Step 1/2: Performing ftp file transfer of requested files
Step 2/2: Assigning taxonomic IDs to sequences
Processed 10388 projects (13011 sequences, 387.10 Mbp)... done.
All files processed, cleaning up extra sequence files... done, library complete.
Masking low-complexity regions of downloaded library... done.

And then if I try to use kraken2 directly:

$ kraken2 --db krakendb-viral --threads 20 --output taxonomy.txt assembly.fasta

kraken2: database ("./krakendb-viral") does not contain necessary file taxo.k2d
jenniferlu717 commented 4 years ago

@idoerg The Kraken2 authors (including myself) are not the ones keeping the conda version up to date so we don't include any information about that in our manual. Hopefully we will have a stable version of Kraken 2 out that has the fix for 'na' and and then our extremely helpful friends that do keep the conda version up to date can fix that as well.

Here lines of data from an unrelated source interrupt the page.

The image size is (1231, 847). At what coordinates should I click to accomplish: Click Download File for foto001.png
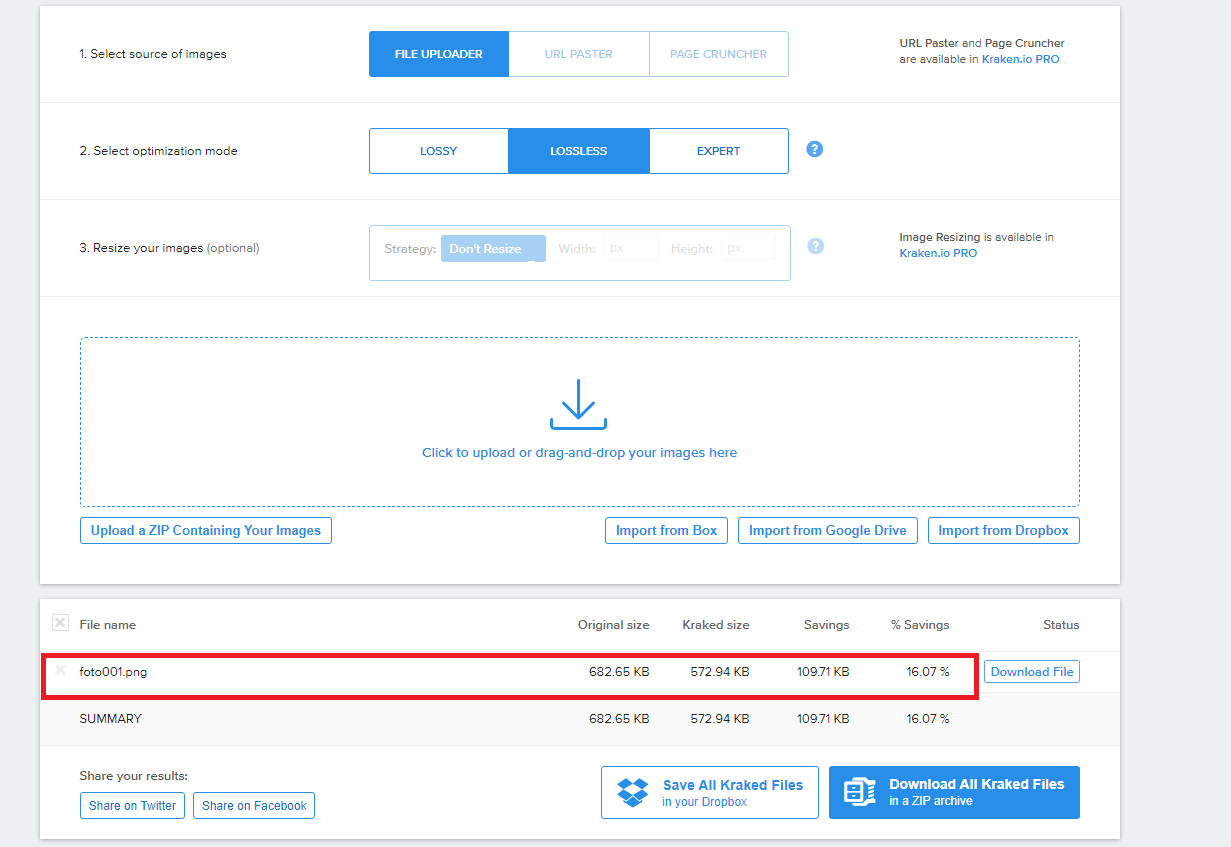click(1031, 672)
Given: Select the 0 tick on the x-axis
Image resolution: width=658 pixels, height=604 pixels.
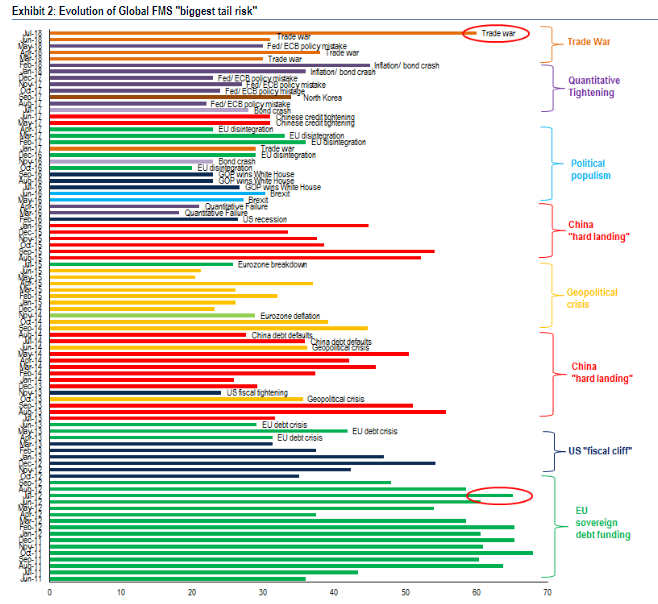Looking at the screenshot, I should [x=49, y=592].
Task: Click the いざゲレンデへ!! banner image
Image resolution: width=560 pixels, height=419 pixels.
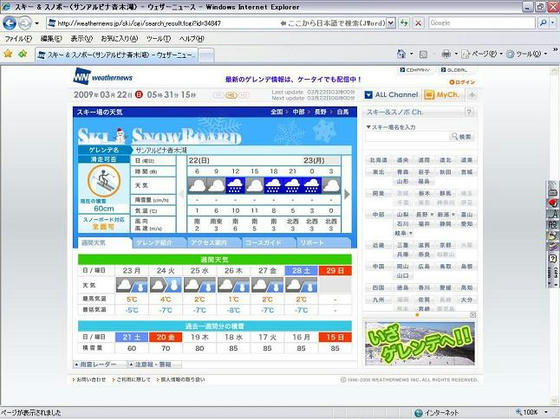Action: pyautogui.click(x=420, y=343)
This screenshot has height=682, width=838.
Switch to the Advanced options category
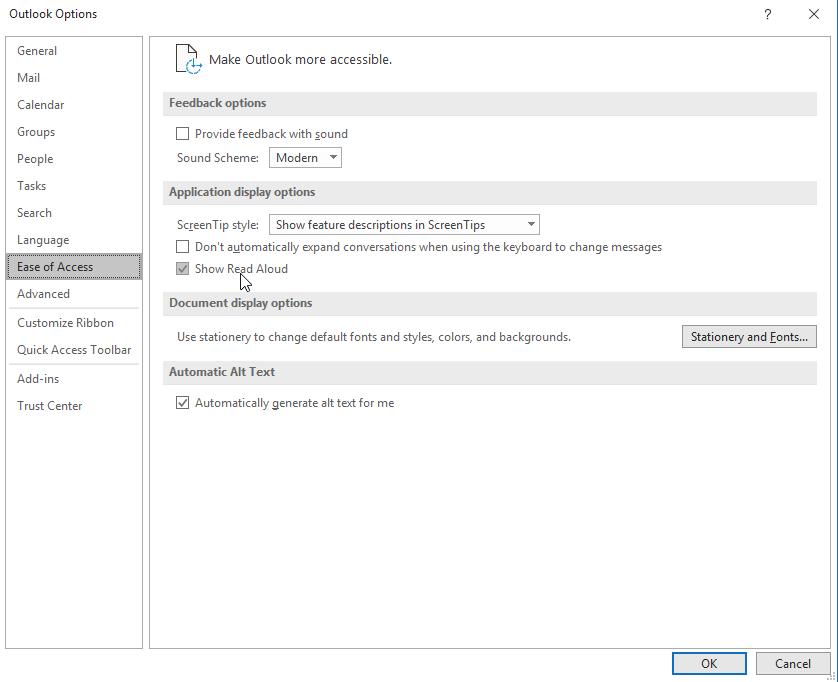[44, 294]
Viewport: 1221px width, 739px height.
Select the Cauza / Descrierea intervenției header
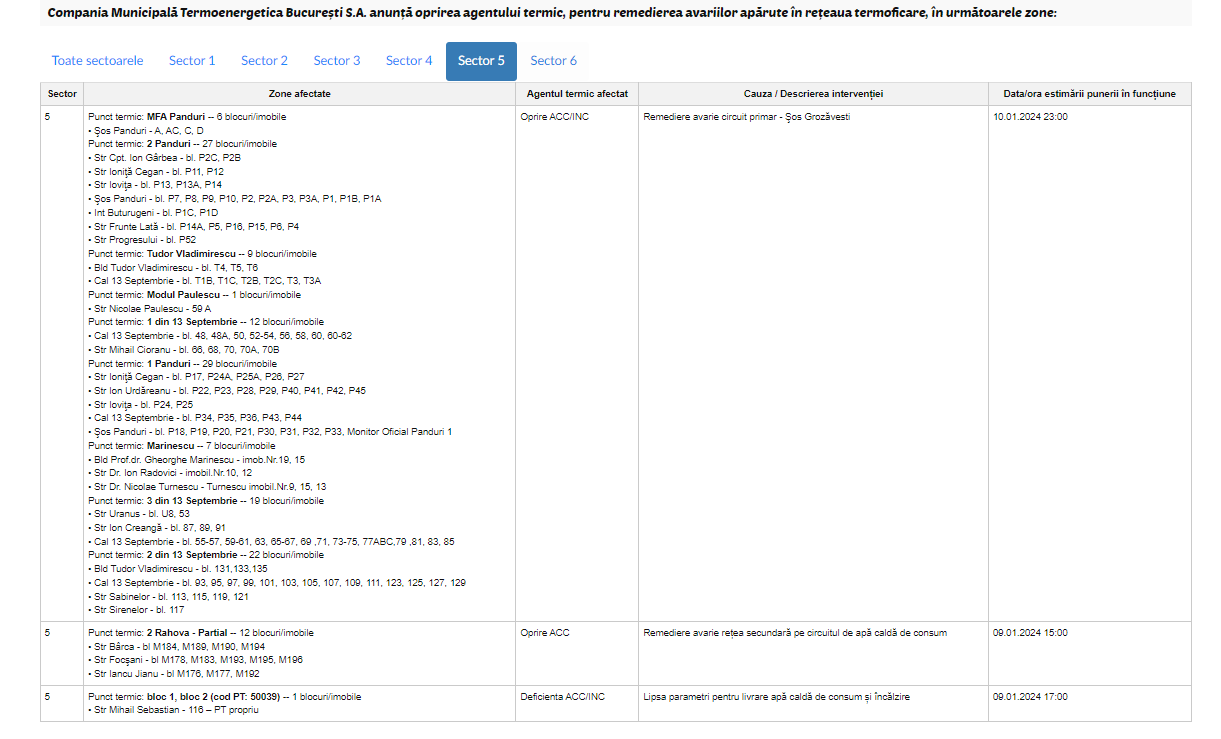[813, 94]
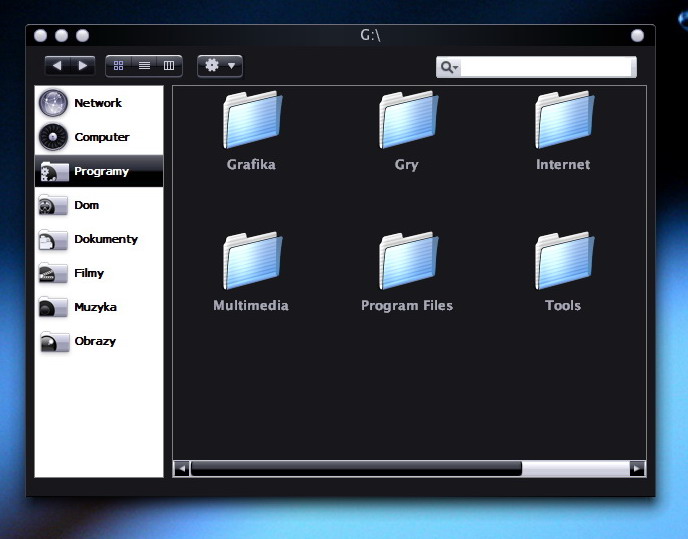The image size is (688, 539).
Task: Switch to icon grid view
Action: 119,66
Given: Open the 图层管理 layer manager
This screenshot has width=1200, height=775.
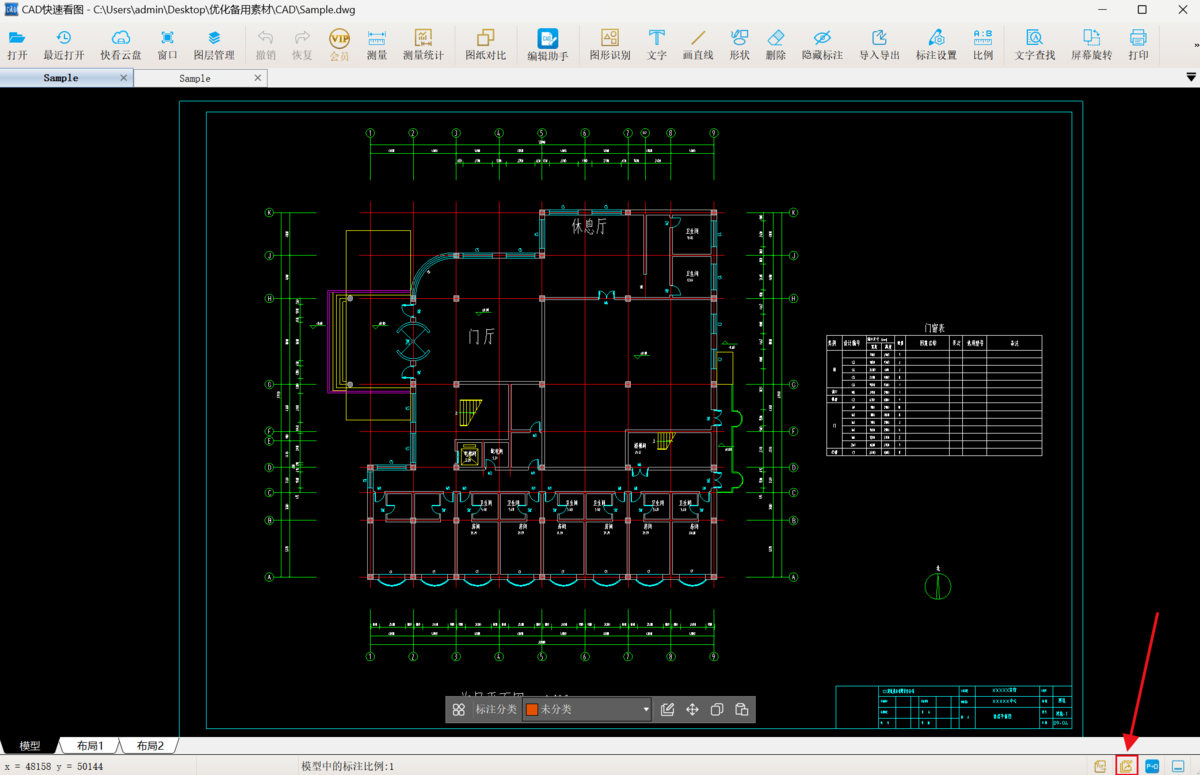Looking at the screenshot, I should pos(214,45).
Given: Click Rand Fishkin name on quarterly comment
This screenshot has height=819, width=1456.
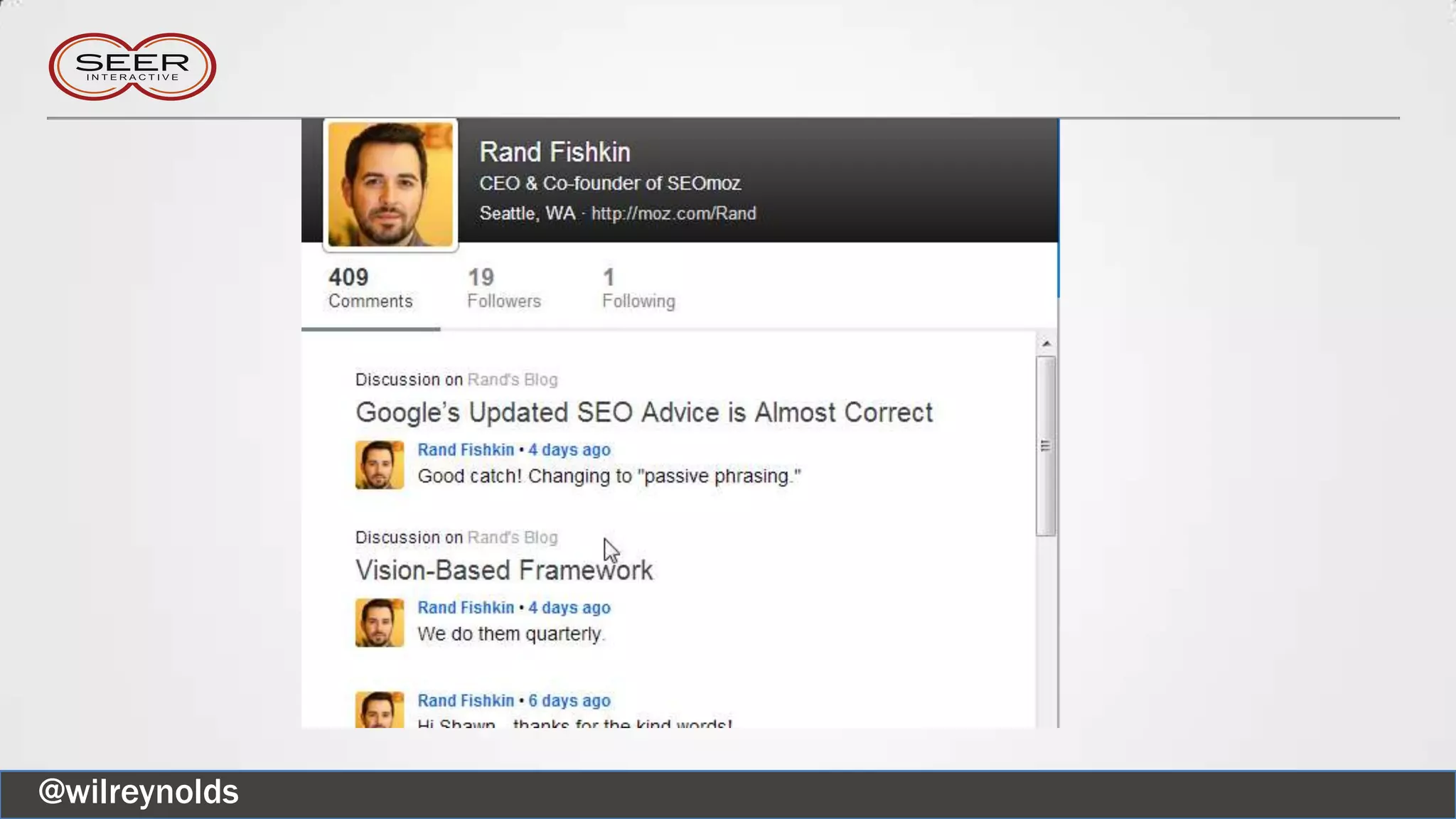Looking at the screenshot, I should (465, 608).
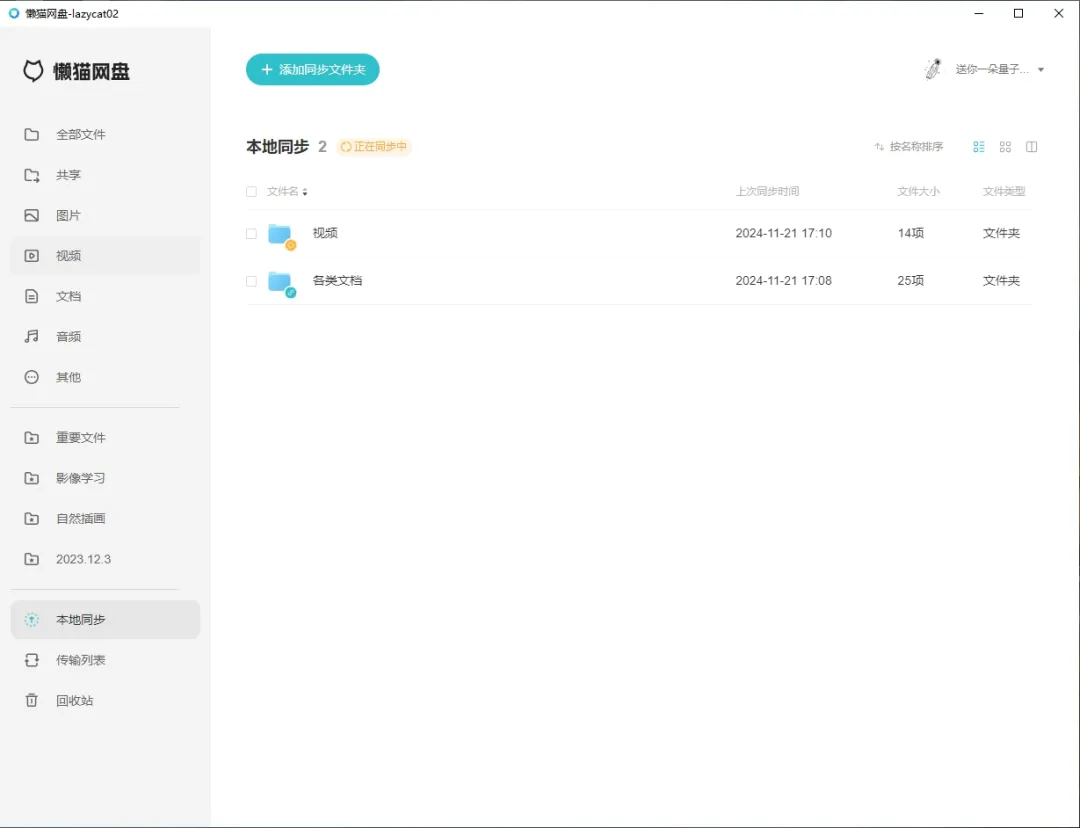Click the 添加同步文件夹 button
This screenshot has width=1080, height=828.
(x=313, y=70)
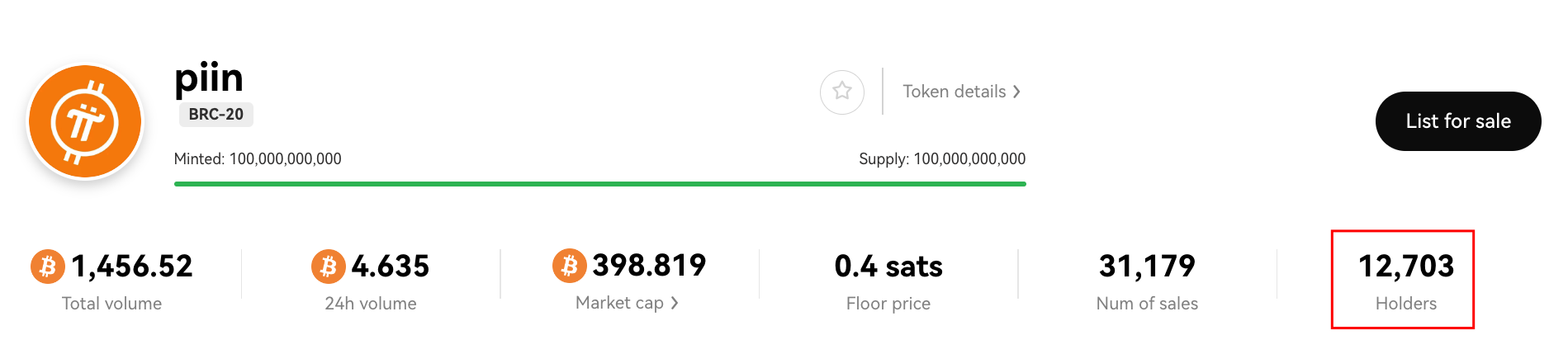1568x354 pixels.
Task: Click the BRC-20 badge
Action: click(216, 115)

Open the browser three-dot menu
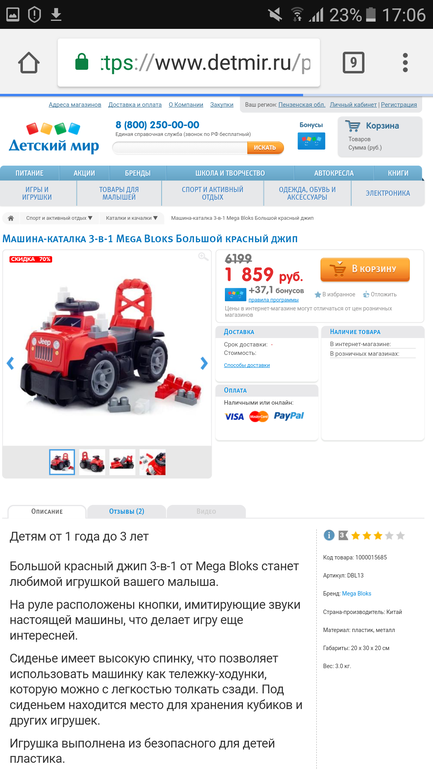point(405,62)
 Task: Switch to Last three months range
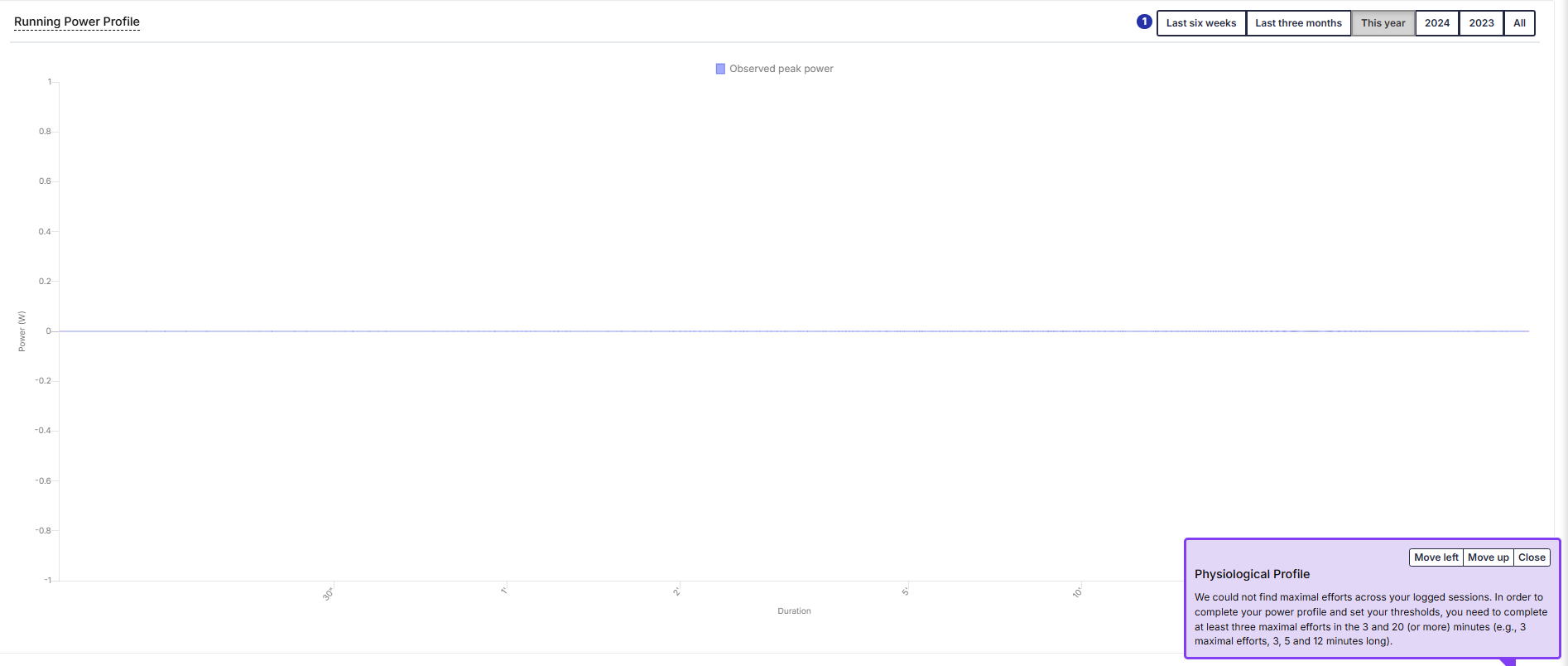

@Puumanamana your issue is more that you did not download the taxonomy as well. Simply run kraken2-build --download-taxonomy --db krakendb-viral and then you can build the database using kraken2-build --build --db krakendb-viral --threads 10 before running kraken2 itself.

Puumanamana commented 4 years ago

@jenniferlu717 : Thank you, I missed this part in the documentation !

jenniferlu717 commented 4 years ago

I'm going to close this issue for now. If you continue to have problems, please open a new issue.